- [BRIEF]:
Both the line containing "1234x740 pixels. Task: Toggle" and the line containing "You are a computer-use" belong to the span. Output exactly that span from the listing below, and nothing outside it.

- [DATA FOR THE TASK]:
________________

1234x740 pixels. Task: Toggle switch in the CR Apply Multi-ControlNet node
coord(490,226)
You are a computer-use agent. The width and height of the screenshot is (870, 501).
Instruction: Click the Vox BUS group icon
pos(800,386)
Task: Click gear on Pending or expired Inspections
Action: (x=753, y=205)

________________

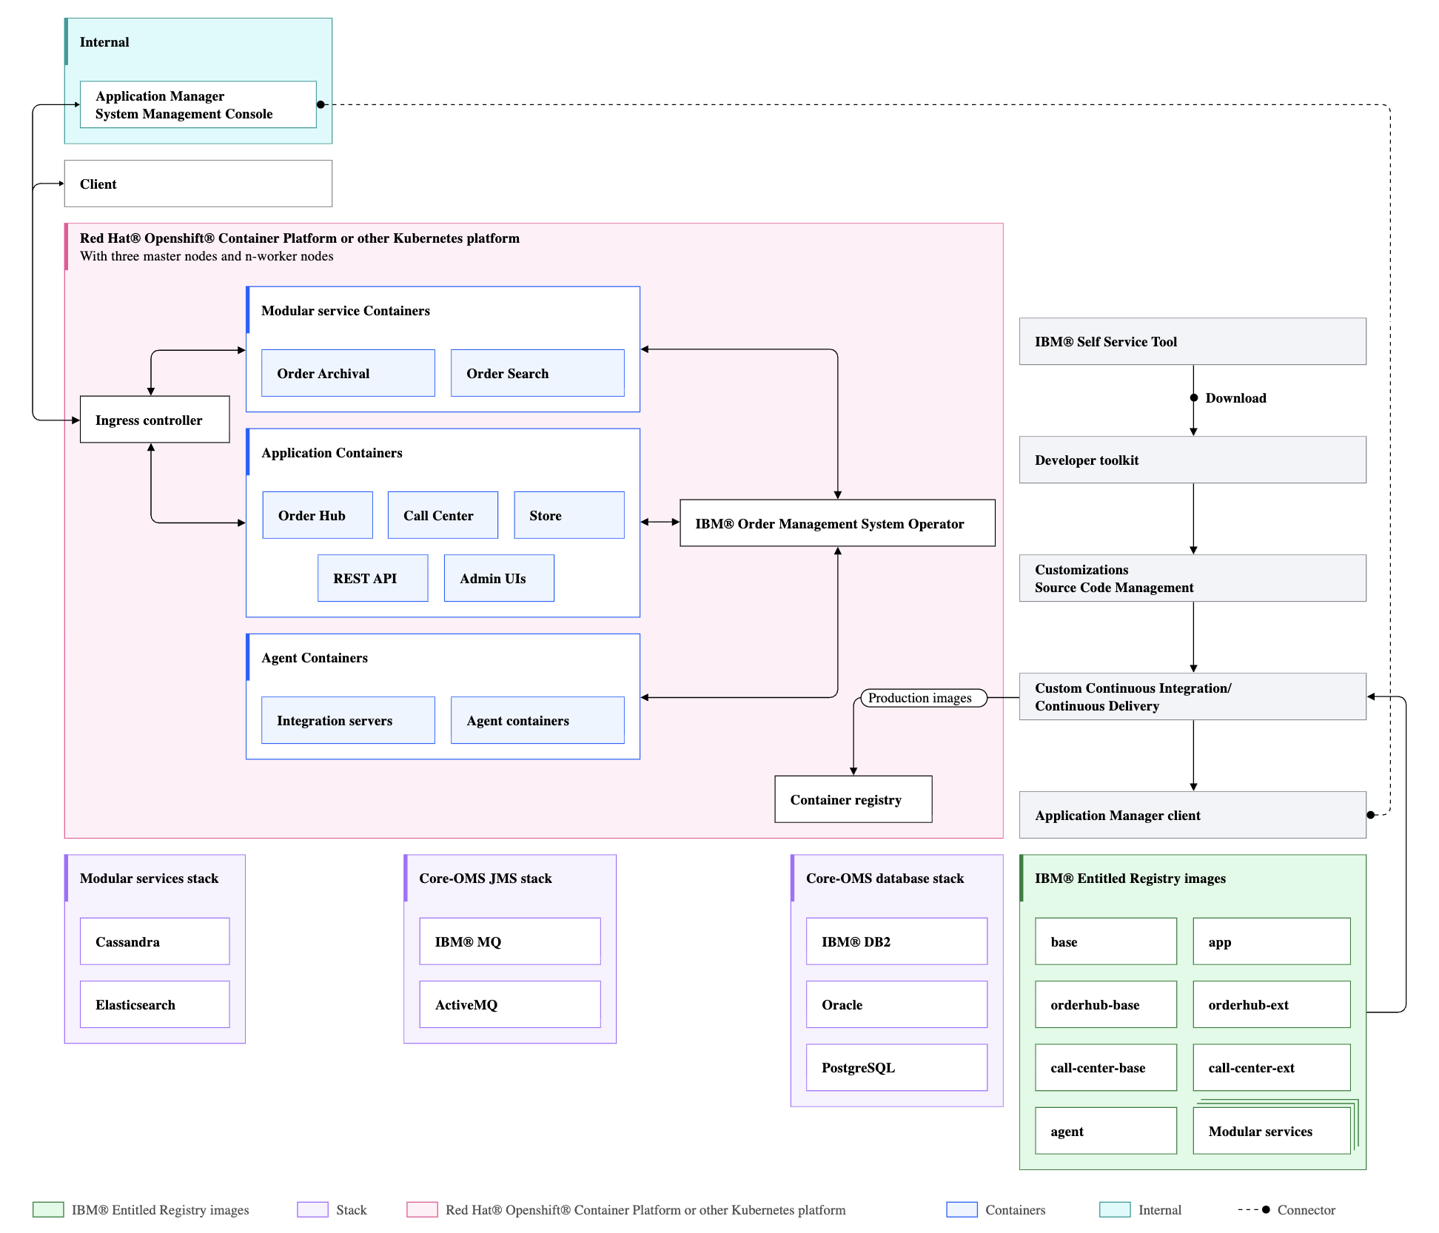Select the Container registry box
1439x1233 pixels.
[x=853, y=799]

________________

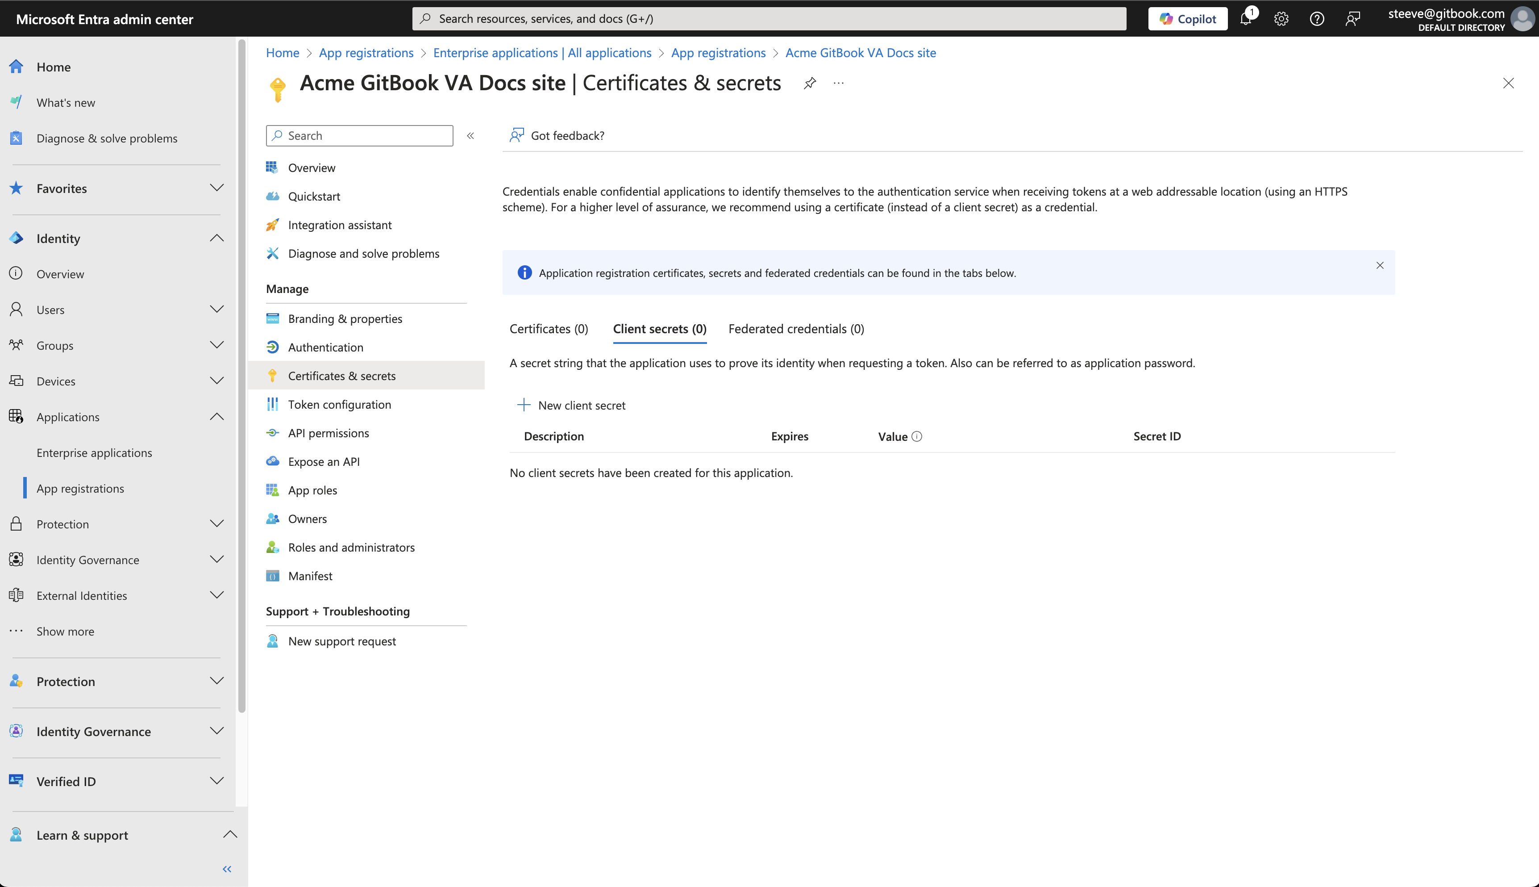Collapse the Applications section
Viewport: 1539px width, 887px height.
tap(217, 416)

________________

- [TASK RESPONSE]:
1234x740 pixels. Task: Toggle switch in the CR Apply Multi-ControlNet node
coord(490,226)
You are a computer-use agent. The width and height of the screenshot is (870, 501).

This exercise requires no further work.